## What you have to do
Retype the line in which "Size (882, 447)" appears, then every line after it until the records end. Leave out the pictures.

Records from a collection
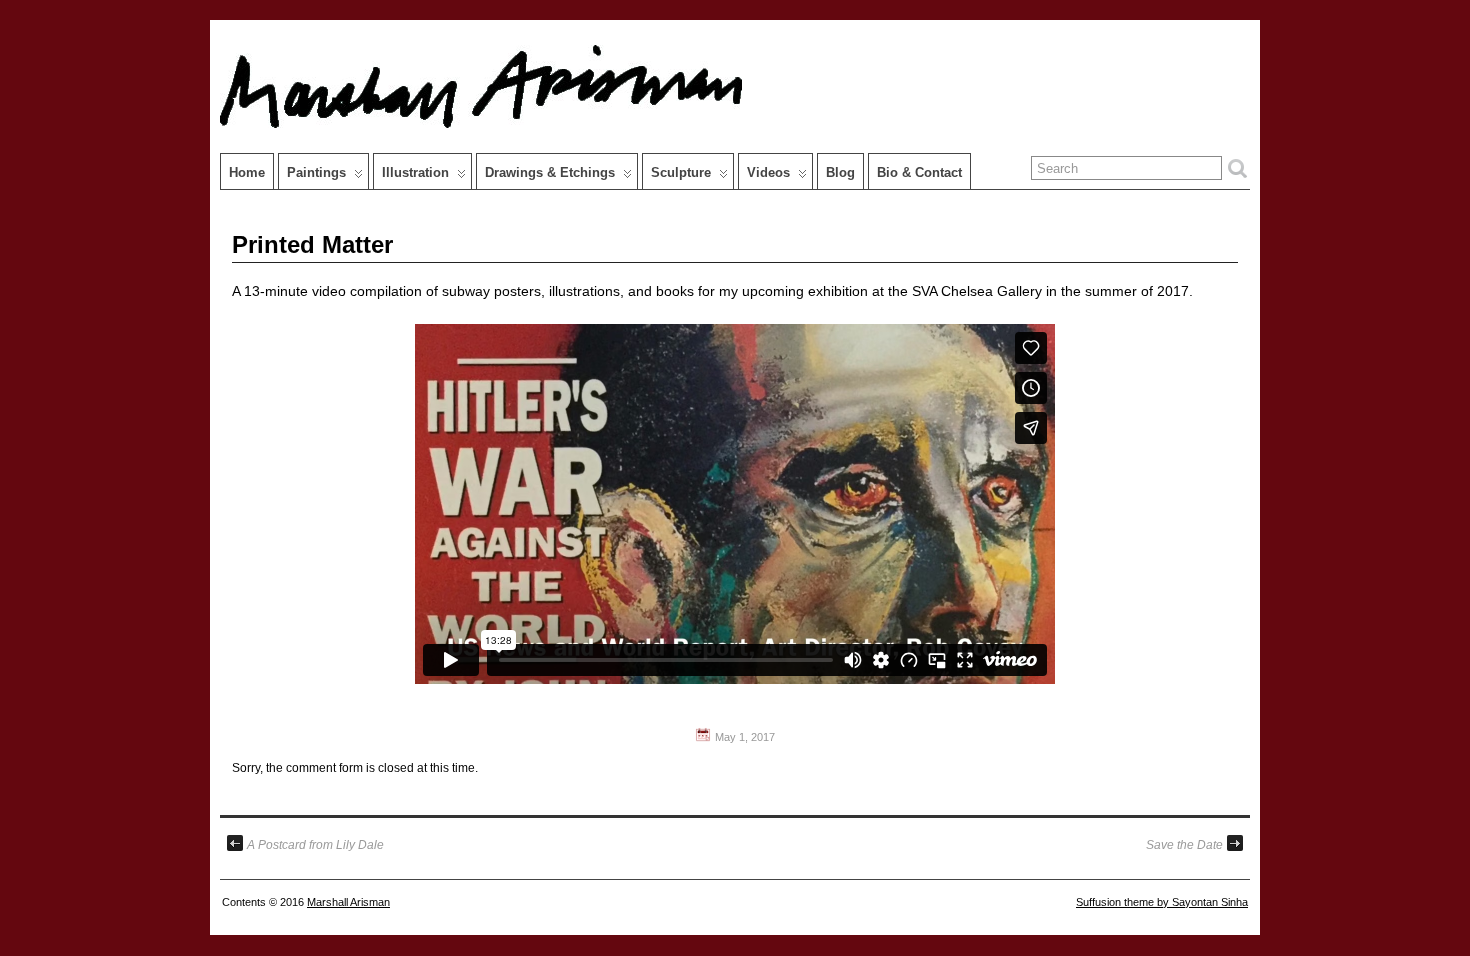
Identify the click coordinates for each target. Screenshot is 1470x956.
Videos (768, 172)
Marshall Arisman (348, 902)
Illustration (415, 172)
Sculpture (681, 172)
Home (247, 172)
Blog (840, 172)
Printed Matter (312, 244)
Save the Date (1184, 845)
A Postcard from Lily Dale (315, 845)
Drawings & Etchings (550, 172)
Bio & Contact (919, 172)
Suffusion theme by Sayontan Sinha (1162, 902)
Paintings (316, 172)
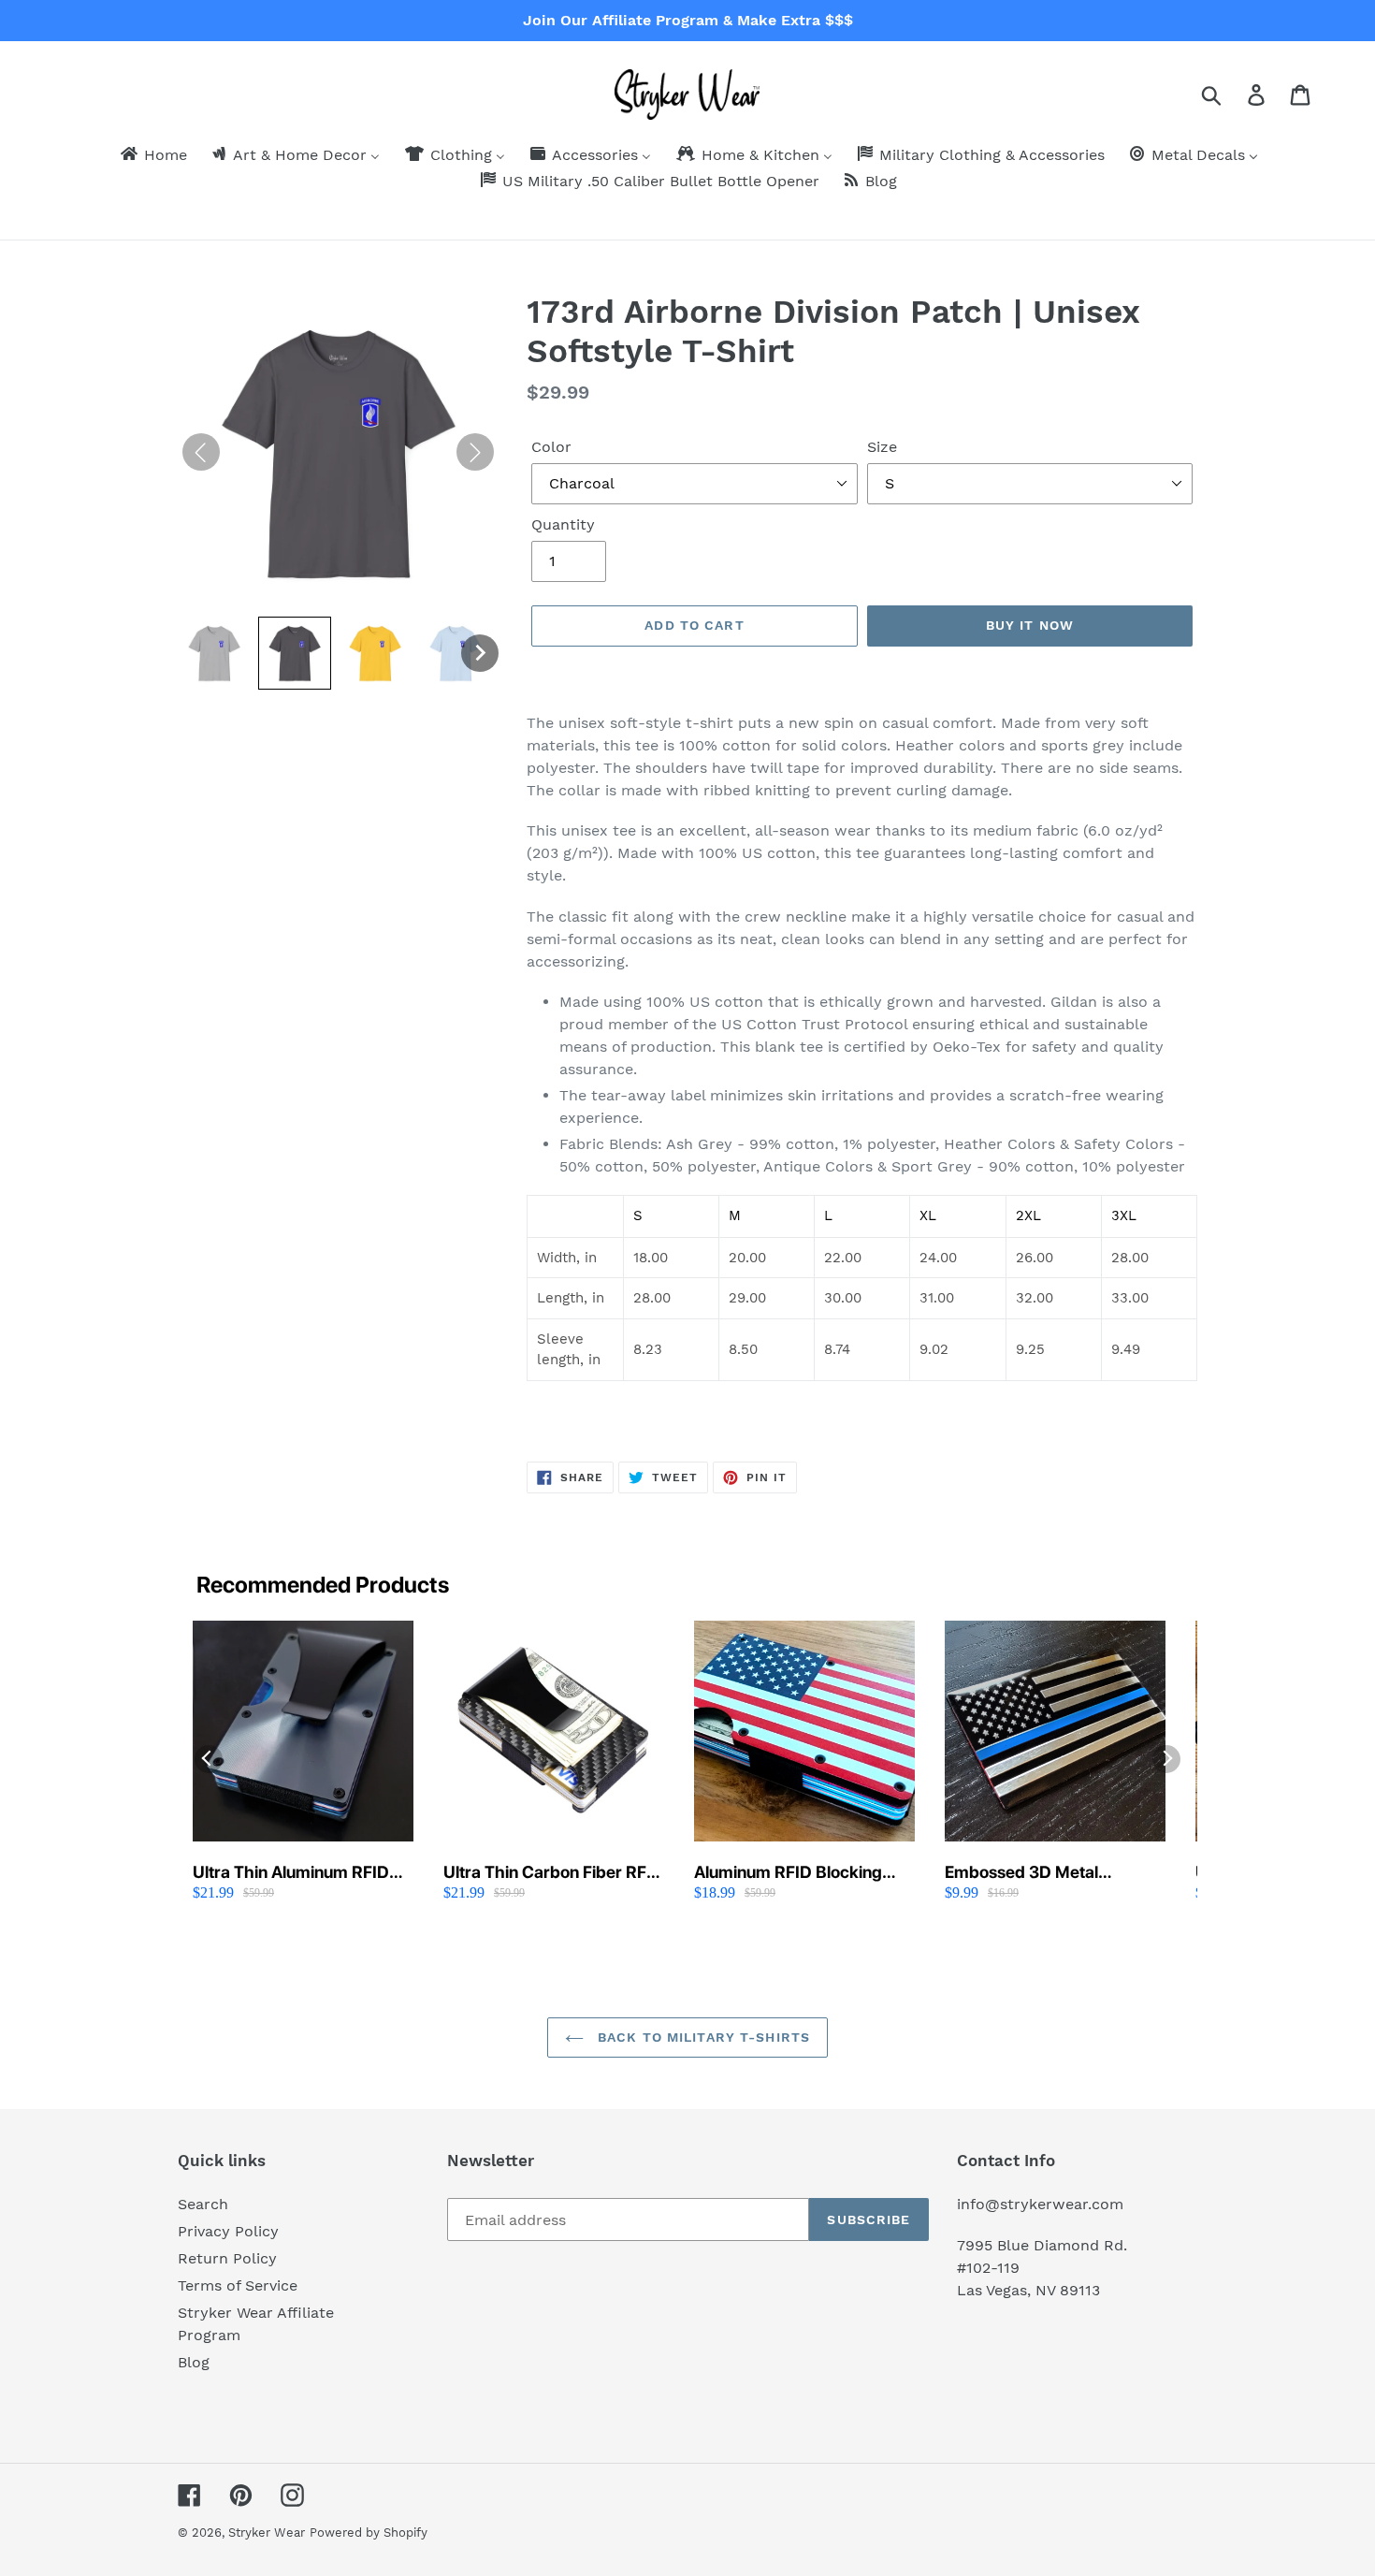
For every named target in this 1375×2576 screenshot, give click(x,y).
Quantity (563, 524)
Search (203, 2204)
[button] (214, 653)
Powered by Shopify (368, 2532)
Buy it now (1030, 625)
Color (551, 447)
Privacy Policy (228, 2231)
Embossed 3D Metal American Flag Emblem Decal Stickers (1033, 1873)
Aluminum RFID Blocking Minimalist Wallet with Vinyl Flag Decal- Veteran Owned (799, 1873)
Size (882, 447)
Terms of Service (237, 2285)
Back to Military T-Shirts (701, 2037)
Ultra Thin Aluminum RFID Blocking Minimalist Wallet (292, 1873)
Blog (194, 2362)
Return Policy (227, 2258)
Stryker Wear (266, 2532)
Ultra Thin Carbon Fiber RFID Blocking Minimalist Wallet (553, 1873)
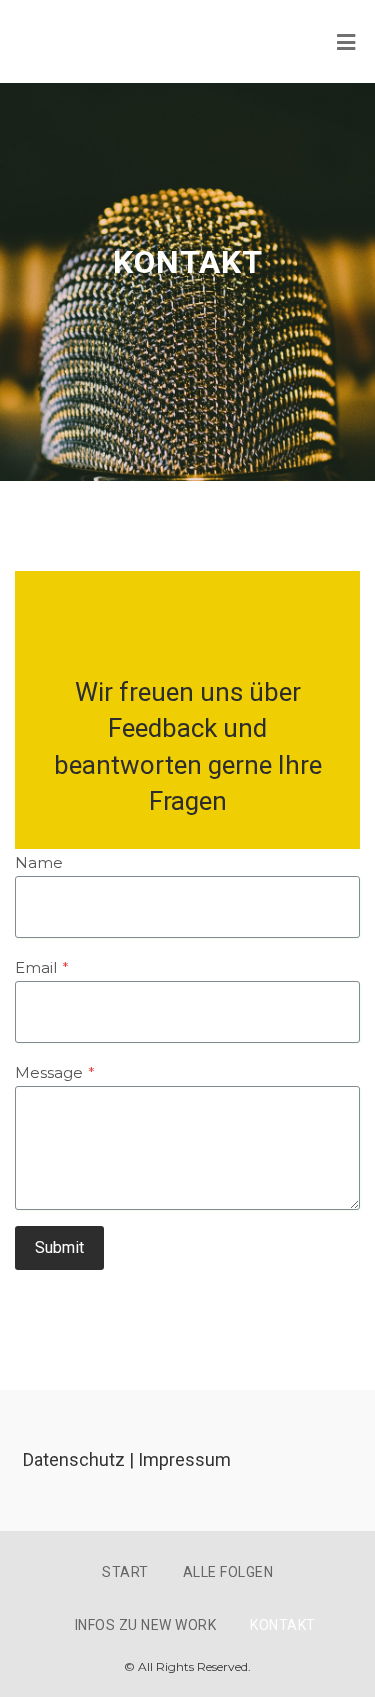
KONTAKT (283, 1625)
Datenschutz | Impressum (127, 1459)
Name (39, 862)
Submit (59, 1247)
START (125, 1572)
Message (55, 1072)
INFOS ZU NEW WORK (146, 1625)
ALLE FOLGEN (228, 1572)
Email (42, 967)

## Answer to this task
Size (882, 447)
Terms of Service (237, 2285)
Back to Military T-Shirts (701, 2037)
Ultra Thin Aluminum RFID Blocking Minimalist Wallet (292, 1873)
Blog (194, 2362)
Return Policy (227, 2258)
Stryker Wear (266, 2532)
Ultra Thin Carbon Fiber RFID Blocking Minimalist Wallet (553, 1873)
KONTAKT (283, 1625)
Datenschutz | Impressum (127, 1459)
Name (39, 862)
Submit (59, 1247)
START (125, 1572)
Message (55, 1072)
INFOS ZU NEW WORK (146, 1625)
ALLE FOLGEN (228, 1572)
Email (42, 967)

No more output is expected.